Chiral-induced circularly polarized light emission from a single-molecule junction

TL;DR

This paper theoretically demonstrates that a biased single-molecule junction with a chiral helical bridge can emit circularly polarized light, with the polarization handedness controlled by bias direction and voltage, independent of magnetic or spin-orbit effects.

Contribution

It introduces a novel mechanism for chiral-induced circularly polarized light emission in single-molecule junctions based on chiral properties and bias distribution.

Findings

Circularly polarized light emission depends on bias polarity and direction.

Emission mechanism is independent of magnetic moments and spin-orbit interactions.

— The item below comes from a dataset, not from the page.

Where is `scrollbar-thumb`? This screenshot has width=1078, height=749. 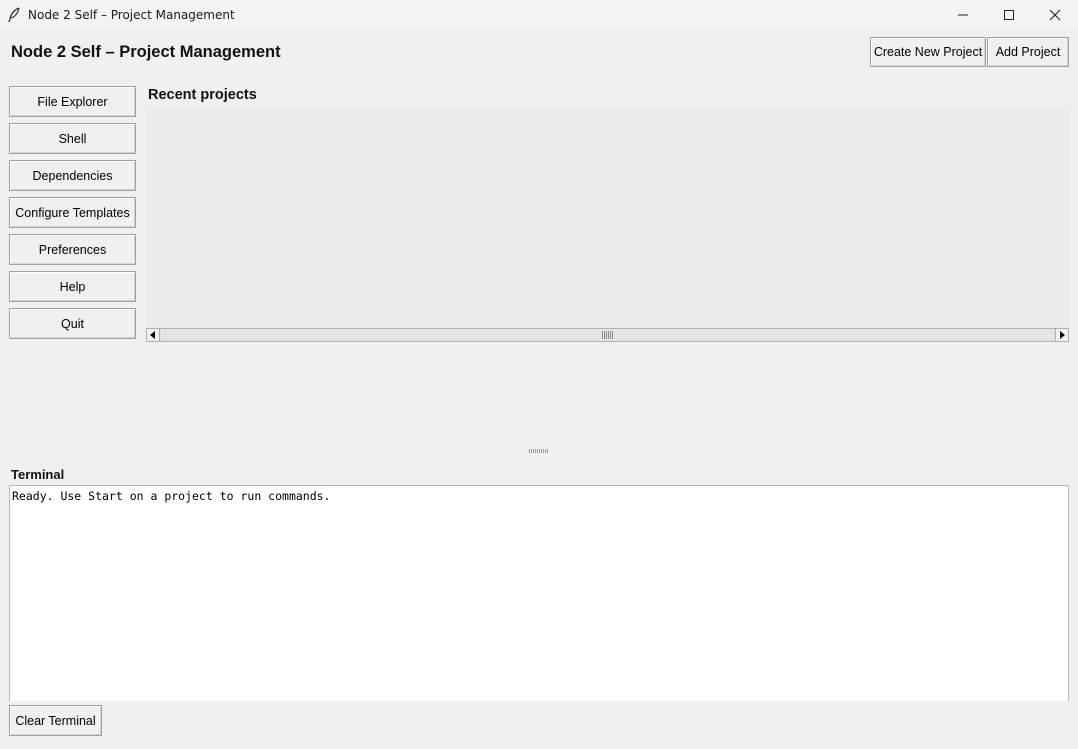 scrollbar-thumb is located at coordinates (608, 335).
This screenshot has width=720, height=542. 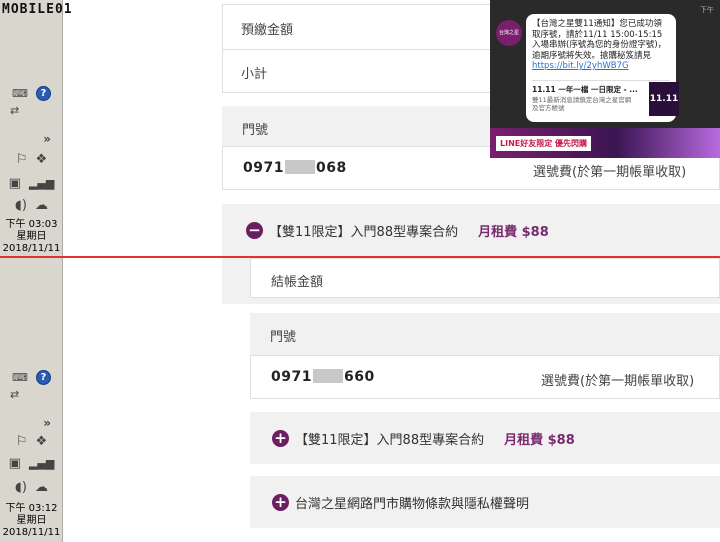 What do you see at coordinates (485, 278) in the screenshot?
I see `checkout-row: 結帳金額` at bounding box center [485, 278].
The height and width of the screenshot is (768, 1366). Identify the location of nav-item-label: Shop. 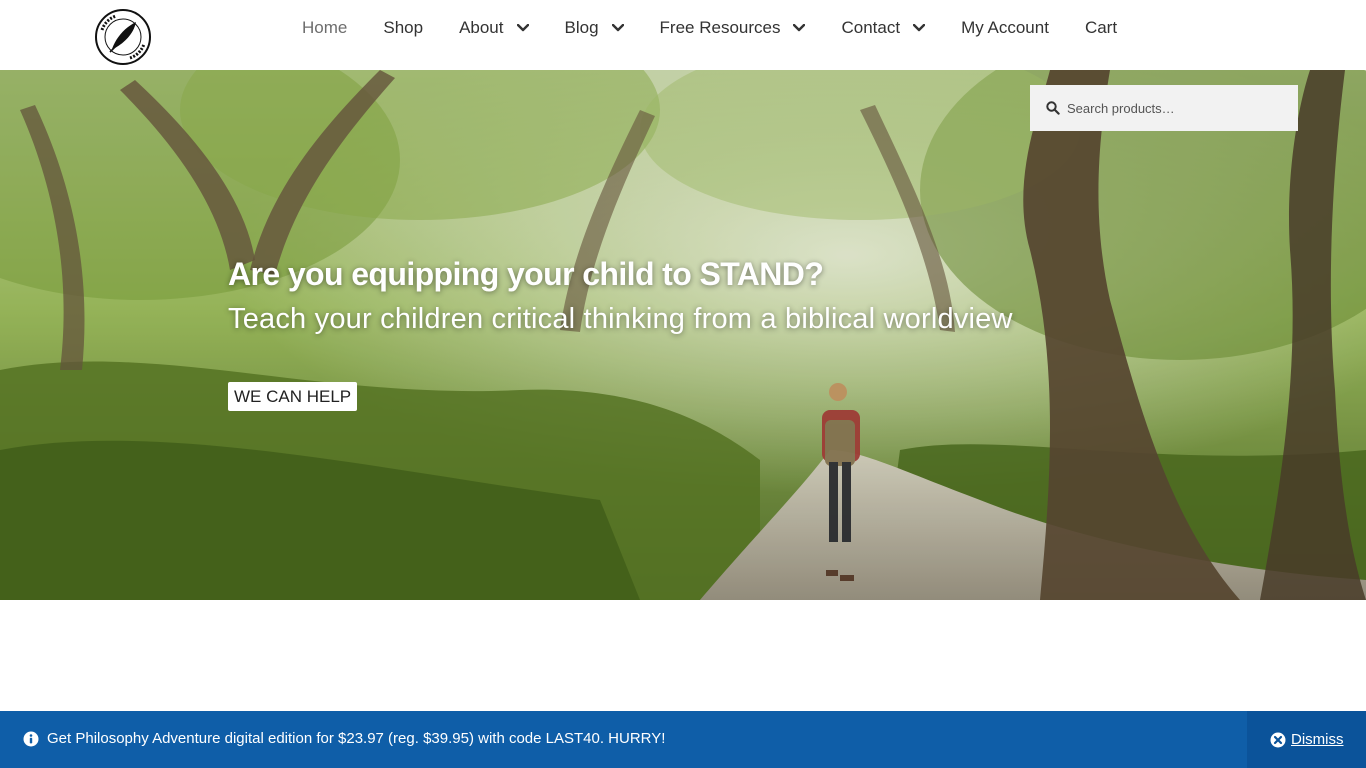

The chiral bridge's properties control the polarization of emitted light.

Abstract

In the present work we theoretically analyze electroluminescence occurring in a biased single-molecule junction with a chiral bridge imitated by a helical chain. We show that optical transitions between electron states of the chiral linker may result in the emission of circular polarized light whose handedness depends on both direction of propagation and the polarity of the bias voltage provided that the coupling between the bridge sites is sufficiently strong. The mechanism controlling this specific light emission does not depend on the magnetic moments and spin-orbit interactions. It rather relies on the chiral properties of the bridge molecule and on the distribution of the bias voltage between the electrodes in the junction.